■ Work instructions ■
Retype, word for word, every line from the one holding "8 [button] (177, 296)" through the one holding "[Korpa] (239, 31)" in the entries below, both included, and only those lines.

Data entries
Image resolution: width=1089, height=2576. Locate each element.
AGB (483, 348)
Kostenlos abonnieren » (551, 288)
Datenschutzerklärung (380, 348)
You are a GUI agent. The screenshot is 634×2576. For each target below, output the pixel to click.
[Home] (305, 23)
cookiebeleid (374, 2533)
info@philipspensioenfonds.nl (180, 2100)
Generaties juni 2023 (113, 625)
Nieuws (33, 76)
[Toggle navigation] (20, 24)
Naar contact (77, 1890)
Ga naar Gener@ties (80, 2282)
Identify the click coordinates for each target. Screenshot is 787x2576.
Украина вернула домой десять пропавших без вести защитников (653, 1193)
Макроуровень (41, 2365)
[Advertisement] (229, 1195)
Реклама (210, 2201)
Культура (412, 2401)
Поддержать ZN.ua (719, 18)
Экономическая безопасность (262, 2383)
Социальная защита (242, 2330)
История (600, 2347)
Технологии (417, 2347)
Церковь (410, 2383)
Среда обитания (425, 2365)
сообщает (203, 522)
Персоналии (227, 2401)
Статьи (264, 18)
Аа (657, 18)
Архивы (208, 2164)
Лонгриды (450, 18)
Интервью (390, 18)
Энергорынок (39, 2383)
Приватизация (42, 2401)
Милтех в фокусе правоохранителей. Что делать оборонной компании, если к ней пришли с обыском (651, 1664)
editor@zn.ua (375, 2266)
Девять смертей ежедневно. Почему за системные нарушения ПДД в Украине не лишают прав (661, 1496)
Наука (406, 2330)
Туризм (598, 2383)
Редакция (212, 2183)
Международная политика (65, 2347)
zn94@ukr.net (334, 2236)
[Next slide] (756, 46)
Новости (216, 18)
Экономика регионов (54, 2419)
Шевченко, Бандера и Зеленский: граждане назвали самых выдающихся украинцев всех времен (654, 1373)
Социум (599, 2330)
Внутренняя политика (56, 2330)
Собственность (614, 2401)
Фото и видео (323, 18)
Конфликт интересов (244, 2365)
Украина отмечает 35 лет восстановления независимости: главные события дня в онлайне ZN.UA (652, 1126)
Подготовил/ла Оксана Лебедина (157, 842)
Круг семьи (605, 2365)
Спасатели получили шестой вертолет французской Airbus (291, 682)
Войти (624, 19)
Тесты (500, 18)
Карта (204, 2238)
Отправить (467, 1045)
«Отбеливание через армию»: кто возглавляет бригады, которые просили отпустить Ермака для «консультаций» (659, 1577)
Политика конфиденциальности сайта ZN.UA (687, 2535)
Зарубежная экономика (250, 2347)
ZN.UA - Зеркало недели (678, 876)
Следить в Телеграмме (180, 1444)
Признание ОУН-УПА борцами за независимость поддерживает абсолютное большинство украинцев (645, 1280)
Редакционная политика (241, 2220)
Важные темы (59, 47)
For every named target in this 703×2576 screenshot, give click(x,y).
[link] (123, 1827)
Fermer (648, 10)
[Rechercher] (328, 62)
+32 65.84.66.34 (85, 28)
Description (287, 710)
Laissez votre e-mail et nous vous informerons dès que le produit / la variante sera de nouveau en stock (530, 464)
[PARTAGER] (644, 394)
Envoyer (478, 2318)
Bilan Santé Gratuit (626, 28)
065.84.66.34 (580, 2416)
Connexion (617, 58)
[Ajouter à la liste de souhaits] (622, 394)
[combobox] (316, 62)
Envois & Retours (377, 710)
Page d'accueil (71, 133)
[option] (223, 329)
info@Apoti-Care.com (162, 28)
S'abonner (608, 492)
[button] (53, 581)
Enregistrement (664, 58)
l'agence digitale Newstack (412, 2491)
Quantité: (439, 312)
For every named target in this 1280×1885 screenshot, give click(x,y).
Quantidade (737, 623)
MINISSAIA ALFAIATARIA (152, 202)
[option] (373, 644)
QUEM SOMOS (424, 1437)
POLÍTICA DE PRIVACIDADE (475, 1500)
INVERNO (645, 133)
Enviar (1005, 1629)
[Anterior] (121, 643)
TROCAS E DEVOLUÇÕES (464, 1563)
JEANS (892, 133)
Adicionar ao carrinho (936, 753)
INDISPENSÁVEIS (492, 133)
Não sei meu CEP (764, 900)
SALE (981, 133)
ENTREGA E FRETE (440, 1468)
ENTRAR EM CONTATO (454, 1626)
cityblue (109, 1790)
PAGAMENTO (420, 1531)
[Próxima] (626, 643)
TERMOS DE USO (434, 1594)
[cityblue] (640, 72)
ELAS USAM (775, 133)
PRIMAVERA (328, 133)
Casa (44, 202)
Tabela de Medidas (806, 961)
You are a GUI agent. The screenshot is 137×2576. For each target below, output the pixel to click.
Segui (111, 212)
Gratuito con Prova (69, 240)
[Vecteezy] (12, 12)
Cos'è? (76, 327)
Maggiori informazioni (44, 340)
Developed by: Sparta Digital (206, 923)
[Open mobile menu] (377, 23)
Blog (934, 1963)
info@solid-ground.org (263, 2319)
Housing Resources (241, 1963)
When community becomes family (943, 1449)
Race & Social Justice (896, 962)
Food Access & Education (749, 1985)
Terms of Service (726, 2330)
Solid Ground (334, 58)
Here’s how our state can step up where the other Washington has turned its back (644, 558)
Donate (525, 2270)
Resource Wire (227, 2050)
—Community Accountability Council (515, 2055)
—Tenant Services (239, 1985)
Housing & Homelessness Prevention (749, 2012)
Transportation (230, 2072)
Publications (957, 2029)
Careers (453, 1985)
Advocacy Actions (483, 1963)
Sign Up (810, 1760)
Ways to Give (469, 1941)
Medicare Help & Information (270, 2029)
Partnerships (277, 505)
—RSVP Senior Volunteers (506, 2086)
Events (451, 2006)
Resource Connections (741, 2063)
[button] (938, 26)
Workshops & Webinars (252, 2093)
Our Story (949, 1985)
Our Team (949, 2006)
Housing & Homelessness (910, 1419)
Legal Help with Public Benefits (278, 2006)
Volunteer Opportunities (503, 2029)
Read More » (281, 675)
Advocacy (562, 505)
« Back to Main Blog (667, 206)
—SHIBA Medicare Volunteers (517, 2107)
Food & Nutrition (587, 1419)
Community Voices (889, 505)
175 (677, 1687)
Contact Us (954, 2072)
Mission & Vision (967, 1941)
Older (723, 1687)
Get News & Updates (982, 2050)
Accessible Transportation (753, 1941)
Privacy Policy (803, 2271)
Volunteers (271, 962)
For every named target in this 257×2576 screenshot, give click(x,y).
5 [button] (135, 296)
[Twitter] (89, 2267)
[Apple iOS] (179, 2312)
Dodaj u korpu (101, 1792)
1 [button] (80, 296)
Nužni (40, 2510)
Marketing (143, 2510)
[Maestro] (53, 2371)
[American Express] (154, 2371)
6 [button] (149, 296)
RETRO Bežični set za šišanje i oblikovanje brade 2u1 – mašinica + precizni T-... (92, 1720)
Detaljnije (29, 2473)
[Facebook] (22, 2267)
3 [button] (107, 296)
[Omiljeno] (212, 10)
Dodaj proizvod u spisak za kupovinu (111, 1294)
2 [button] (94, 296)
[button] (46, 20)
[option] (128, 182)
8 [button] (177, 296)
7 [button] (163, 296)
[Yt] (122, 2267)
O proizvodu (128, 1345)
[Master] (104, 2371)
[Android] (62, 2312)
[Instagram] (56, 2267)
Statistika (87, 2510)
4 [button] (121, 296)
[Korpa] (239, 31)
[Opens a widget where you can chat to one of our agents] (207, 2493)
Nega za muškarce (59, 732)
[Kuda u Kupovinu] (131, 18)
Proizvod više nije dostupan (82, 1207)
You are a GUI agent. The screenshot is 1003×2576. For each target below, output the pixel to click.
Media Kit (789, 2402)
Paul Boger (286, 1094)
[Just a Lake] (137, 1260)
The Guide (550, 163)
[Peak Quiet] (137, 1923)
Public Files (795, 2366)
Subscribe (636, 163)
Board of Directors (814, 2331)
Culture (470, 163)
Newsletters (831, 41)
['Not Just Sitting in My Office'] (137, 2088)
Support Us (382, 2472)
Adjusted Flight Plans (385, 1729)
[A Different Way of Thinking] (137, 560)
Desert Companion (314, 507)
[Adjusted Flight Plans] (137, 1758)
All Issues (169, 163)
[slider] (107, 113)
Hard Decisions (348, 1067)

■ Answer ■
8 [button] (177, 296)
7 [button] (163, 296)
[Yt] (122, 2267)
O proizvodu (128, 1345)
[Master] (104, 2371)
[Android] (62, 2312)
[Instagram] (56, 2267)
Statistika (87, 2510)
4 [button] (121, 296)
[Korpa] (239, 31)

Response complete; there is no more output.